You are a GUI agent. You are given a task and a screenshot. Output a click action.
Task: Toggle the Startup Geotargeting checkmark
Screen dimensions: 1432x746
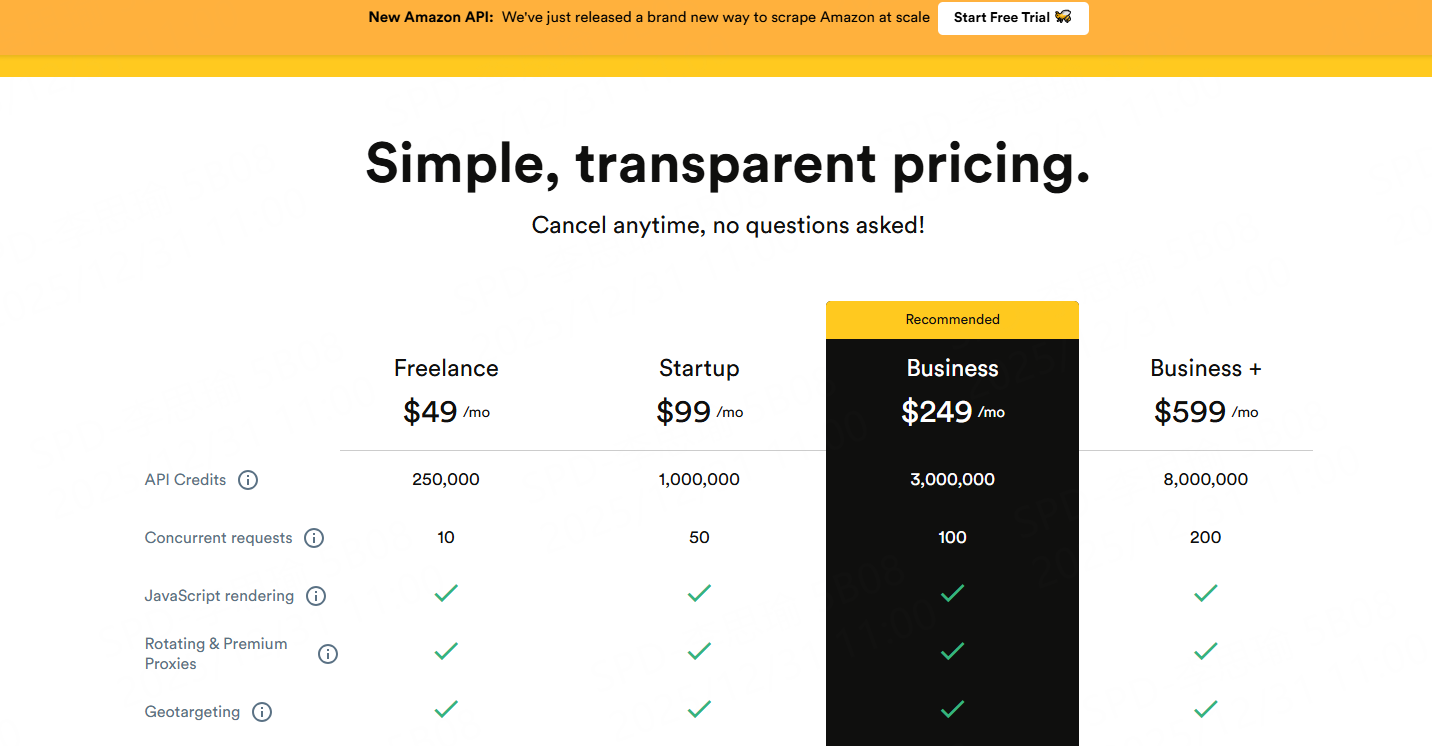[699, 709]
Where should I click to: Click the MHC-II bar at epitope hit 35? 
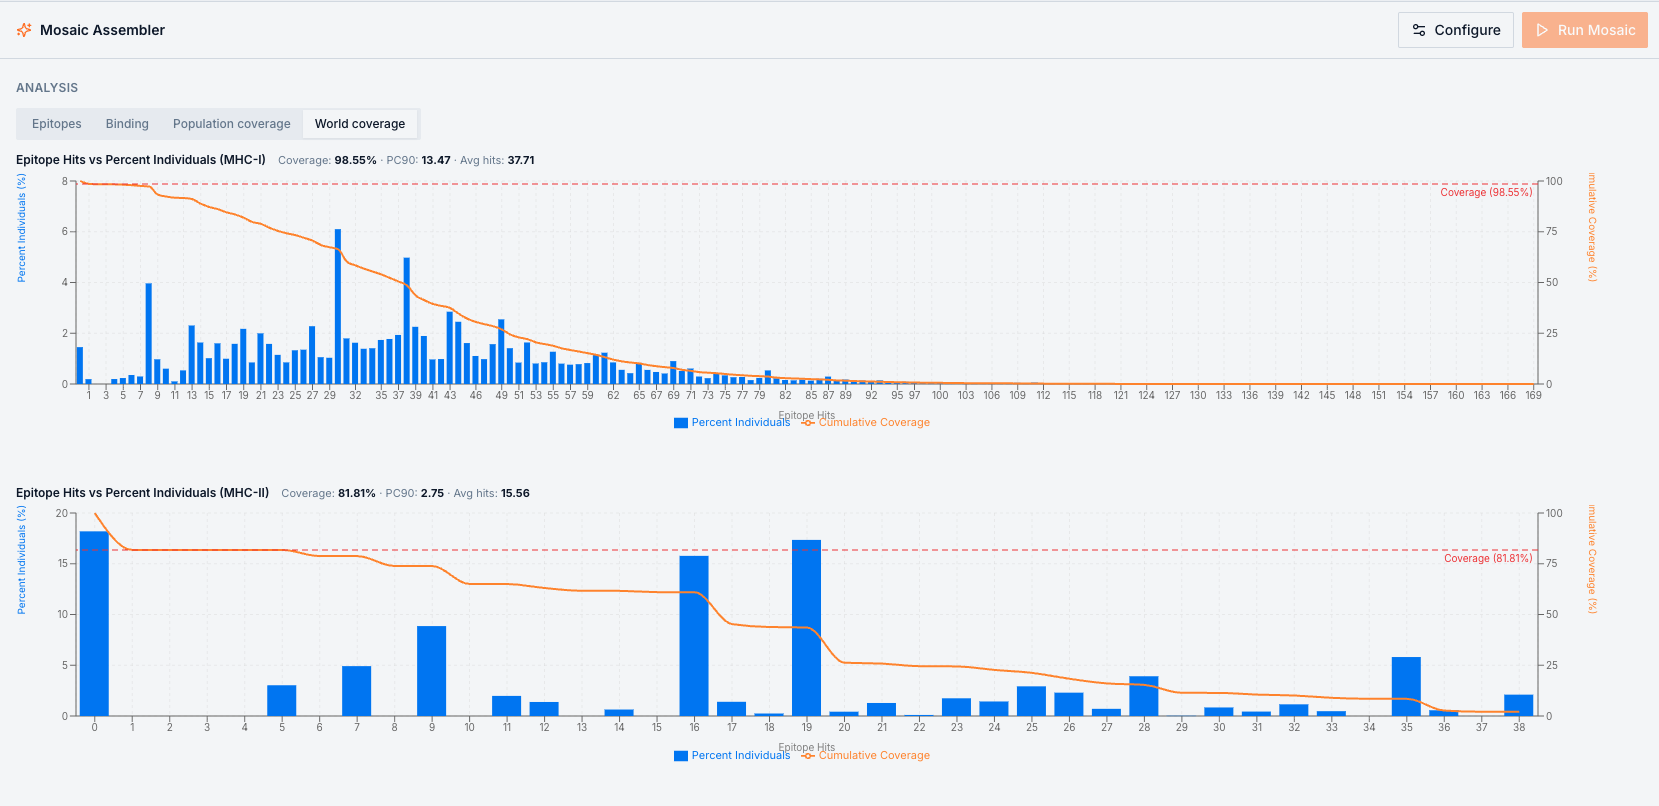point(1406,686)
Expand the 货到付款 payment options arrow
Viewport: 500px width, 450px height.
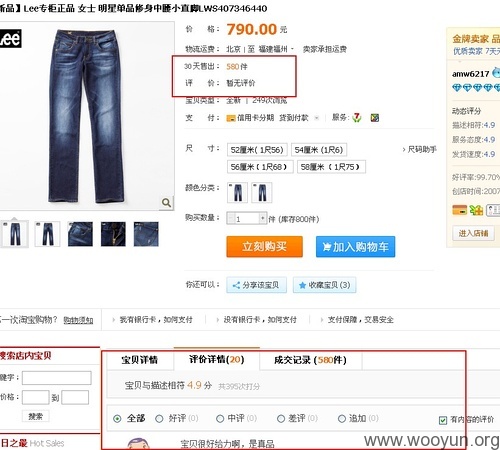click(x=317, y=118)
☆ ☆ ☆ ☆
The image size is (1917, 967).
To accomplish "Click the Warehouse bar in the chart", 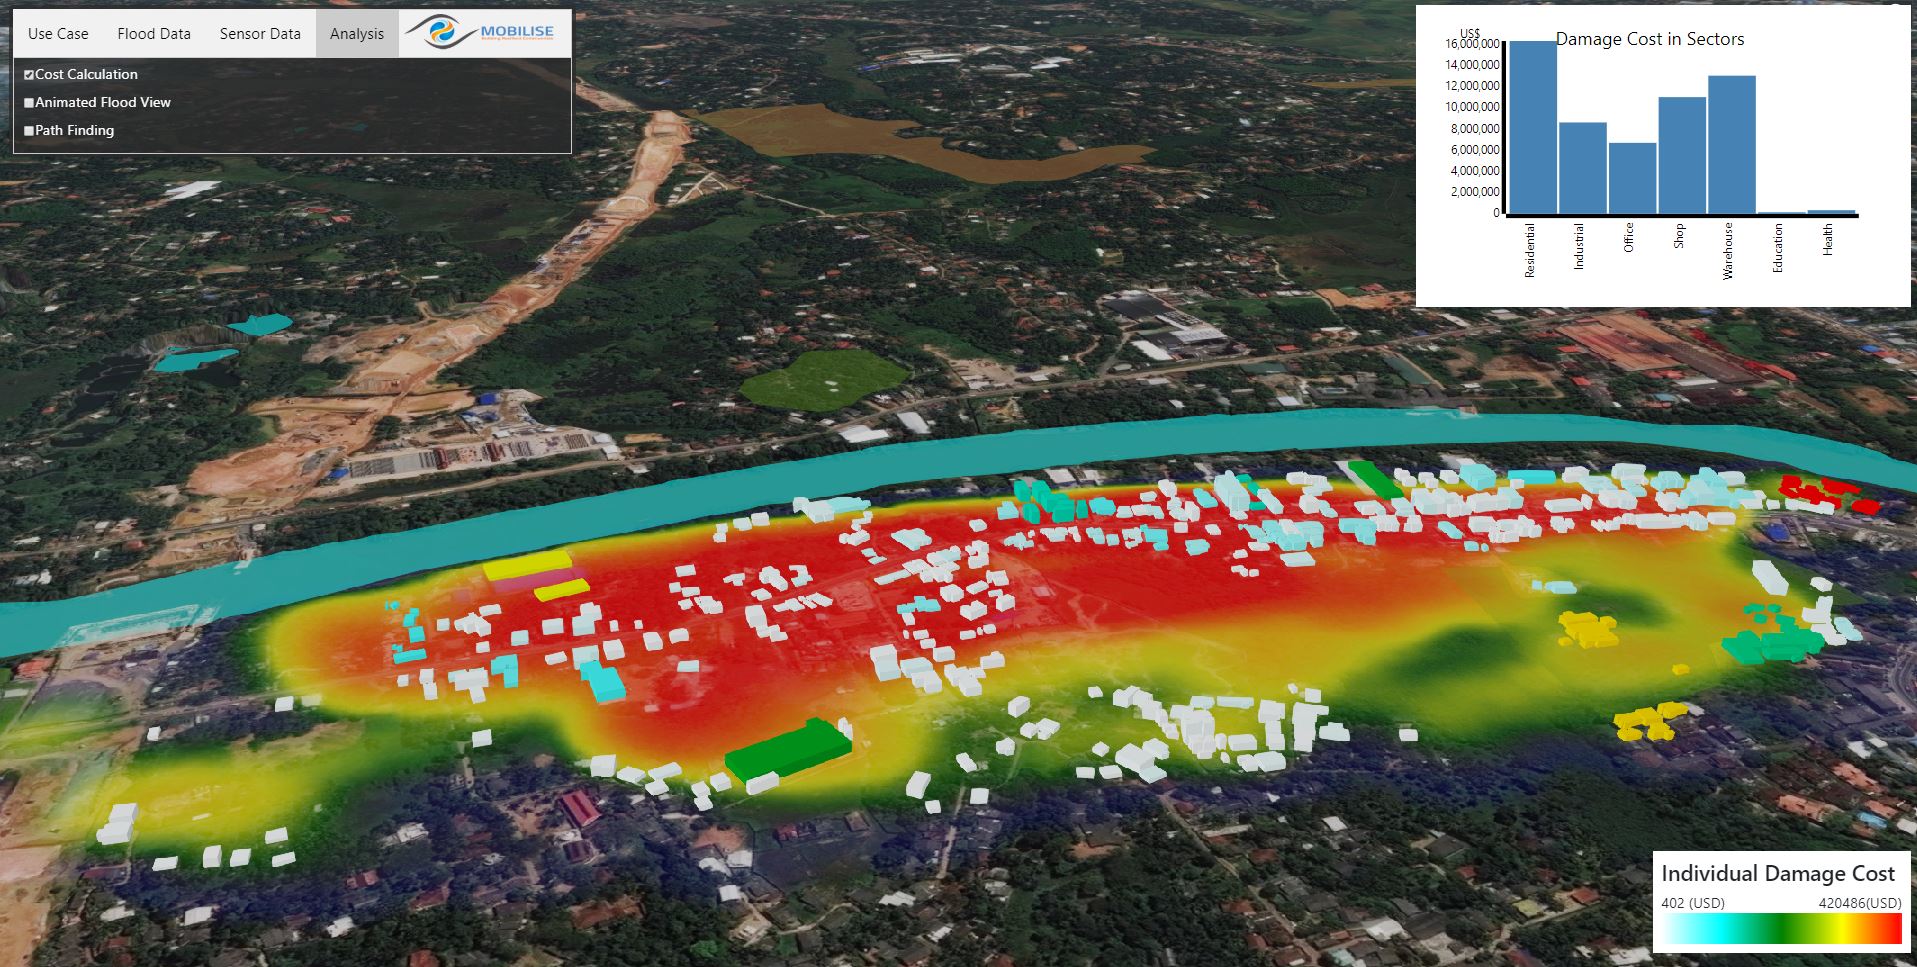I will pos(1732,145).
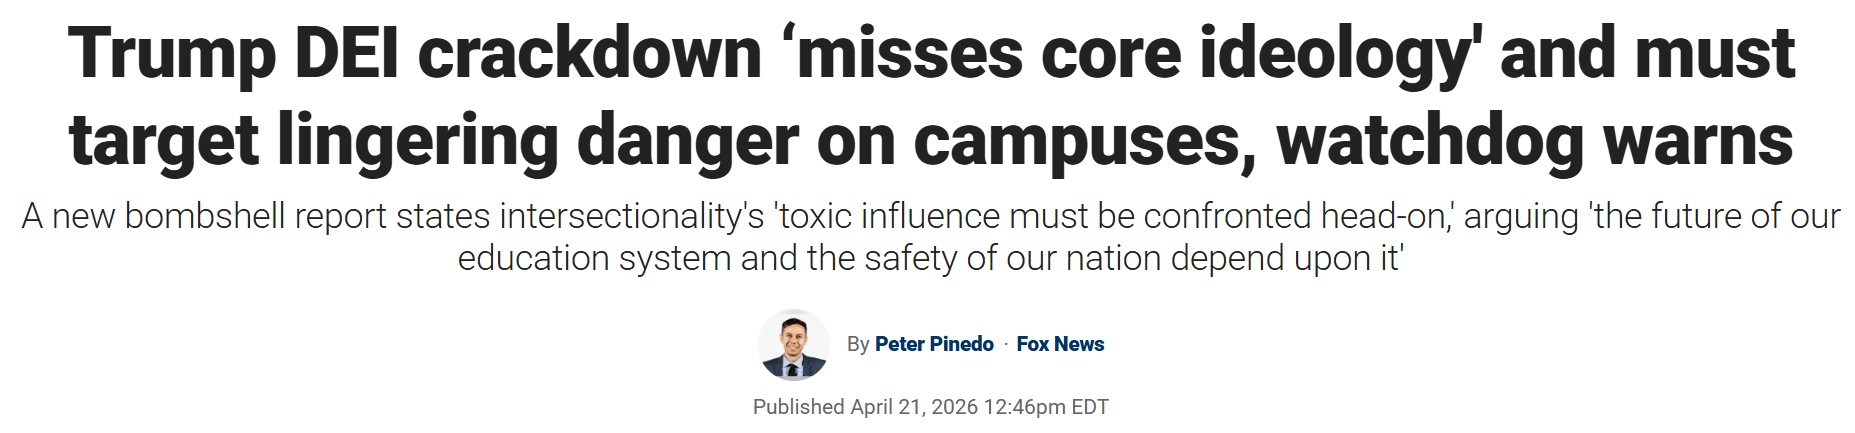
☆ ☆ ☆ ☆
» What you have to do
Beginning with the line above that contains "You are a GUI" and ending with the line that contains "Expand the 货到付款 payment options arrow", quote each line exactly, keeping out the pictures.

» Solution for this exercise
You are a GUI agent. You are given a task and a screenshot. Output a click action.
Task: Toggle the Startup Geotargeting checkmark
Screen dimensions: 1432x746
[699, 709]
Where should I click to: Click the MHC-II bar at epitope hit 35? 
point(1406,686)
Expand the 货到付款 payment options arrow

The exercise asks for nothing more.